Saved entries

_ _ _ _ _

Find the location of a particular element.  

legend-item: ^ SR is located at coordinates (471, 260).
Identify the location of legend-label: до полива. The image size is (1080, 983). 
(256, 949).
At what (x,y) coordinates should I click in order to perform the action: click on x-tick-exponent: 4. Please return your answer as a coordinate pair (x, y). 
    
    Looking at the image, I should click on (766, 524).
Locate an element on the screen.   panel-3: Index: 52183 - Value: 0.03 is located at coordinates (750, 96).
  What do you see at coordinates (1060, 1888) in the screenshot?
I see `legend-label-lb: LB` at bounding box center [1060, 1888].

_ _ _ _ _

TASK ITEM: Write out the saved entries above again, switching every "location" to "position" and leaving everything else as it is.

SOLUTION FOR THIS PROBLEM:
Find the position of a particular element.  

legend-item: ^ SR is located at coordinates (471, 260).
Identify the position of legend-label: до полива. The image size is (1080, 983). 
(256, 949).
At what (x,y) coordinates should I click in order to perform the action: click on x-tick-exponent: 4. Please return your answer as a coordinate pair (x, y). 
    
    Looking at the image, I should click on (766, 524).
Locate an element on the screen.   panel-3: Index: 52183 - Value: 0.03 is located at coordinates (750, 96).
  What do you see at coordinates (1060, 1888) in the screenshot?
I see `legend-label-lb: LB` at bounding box center [1060, 1888].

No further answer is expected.